Bir çay ocağında oturan emekliyle konuşun. Yüzüne iyi bakın. Derin çizgiler taşıyan o çehrede, yılların emeğini, çabayı ve hayal kırıklığını göreceksiniz.
Bugün Türkiye’de birçok emekli, torununa harçlık verememenin ezikliğini yaşıyor. Market raflarına bakıp sadece fiyatlara göz gezdirmekle yetinen, ay sonunu getirebilmek için pazara akşamüstü çıkan, kira mı ödeyeyim yoksa ilacımı mı alayım diye ikilemde kalan insanlar var. Bunlar, bu ülkenin onuruyla çalışmış, alın teri dökmüş insanları...
Soruyorum size: Bu emekli insanlar kimin parasını yiyor?
Çoğu zaman “Emekliye para yetmiyor, devlet bu yükün altından kalkamıyor” gibi bir algı pompalanıyor. Oysa bu insanlar devlete yük değil; devlete borç veren, güvenen, emek verip katkı sunan insanlar. Devlet onlara borçlu. Çünkü o paralar, bir zamanlar her ay maaş bordrosundan düzenli olarak kesilmiş, kayıtlara girmiş, Hazine’ye aktarılmıştı.
Ama şimdi, Hazine’nin kapısında el açan emekli var. İşte acı tablo bu!

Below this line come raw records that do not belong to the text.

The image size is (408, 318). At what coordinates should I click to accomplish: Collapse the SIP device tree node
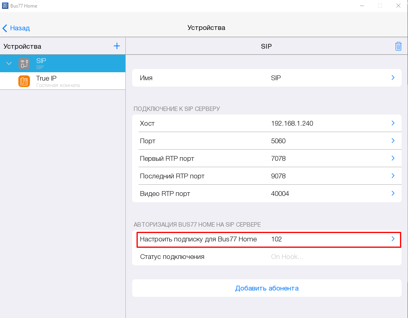(x=9, y=63)
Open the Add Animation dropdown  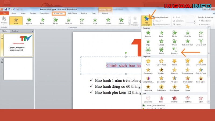(x=146, y=21)
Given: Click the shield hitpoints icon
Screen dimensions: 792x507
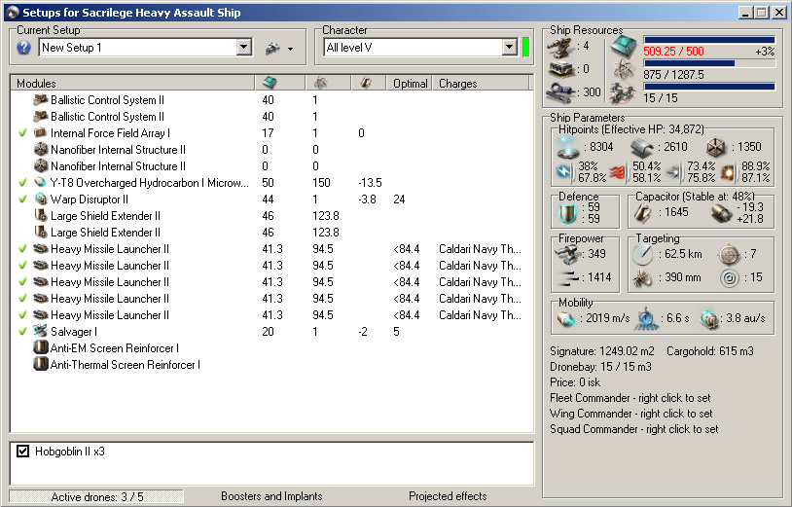Looking at the screenshot, I should click(x=567, y=146).
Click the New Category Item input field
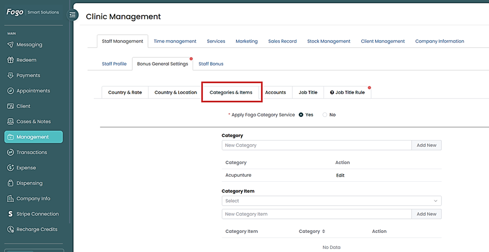Screen dimensions: 489x252 pos(316,214)
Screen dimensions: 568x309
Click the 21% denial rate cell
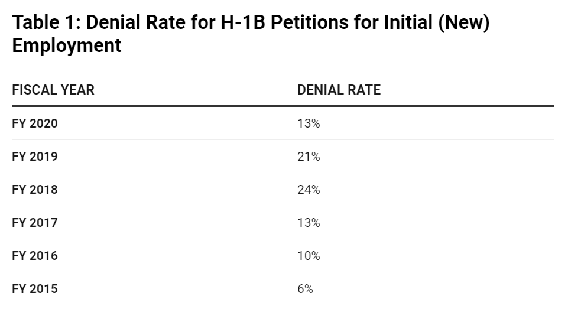[x=309, y=157]
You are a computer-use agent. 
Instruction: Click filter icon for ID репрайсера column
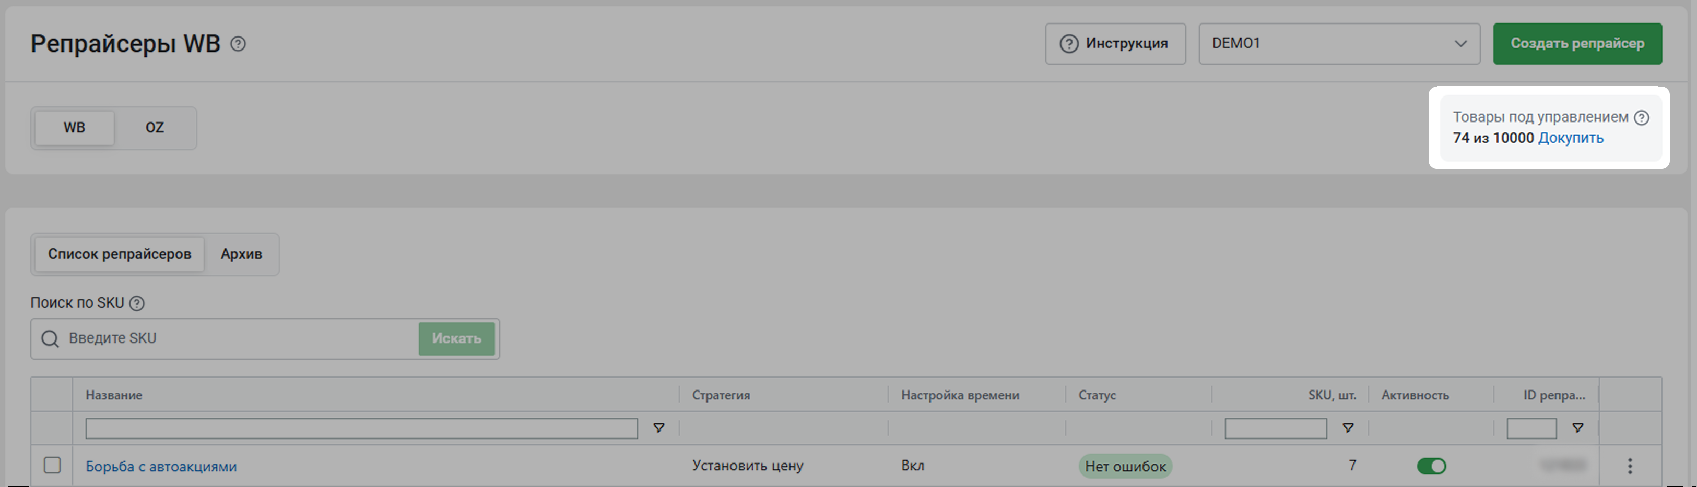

Emeklilik bir ödül olmalıydı. Bir hayatın emeğinin karşılığı, bir teşekkür belgesi gibi... Oysa bugün bir ceza gibi sunuluyor. "Yaşı yetmiş, hâlâ çalışıyor" diye haber yapıyoruz. Bunun neresi takdir edilmesi gereken bir durum? O yaşta hâlâ çalışmak zorunda kalan bir emekli, sistemin ayıbıdır! Boş dursun demiyorum o emekli için ama zor şartlar altında çalıştırılmasın. Hobilerini yapsın, bahçesini bellesin, hayvanlarını beslesin, sanatını icra etsin vs…
Türkiye’nin sosyal güvenlik sistemi, yıllardır delik deşik edilmiş bir çuval gibi... İçine ne koyarsanız koyun, altı delik olduğu için hep yere dökülüyor. Kimse bu deliği tamir etmiyor, herkes çuvalın büyüklüğünden söz ediyor.
Emeklilik artık bir dinlenme değil, bir mücadele biçimi oldu. Bu ülkede emekli olmak, hayatın ikinci yarısında ayakta kalma savaşı vermek demek. Ve bu savaş, ne yazık ki, sessiz bir çığlık olarak devam ediyor.
Bu ülkede emekliler artık sadece yaşlandıkları için değil, unutuldukları için de acı çekiyor… Bunun en kısa zamanda düzeltileceğine inanmak istiyorum.
Sevgiyle kalın…
GÜZEL CÜMLELER
Sosyal adaletin en başında, emeklinin hakkını tam ve eksiksiz vermek vardır.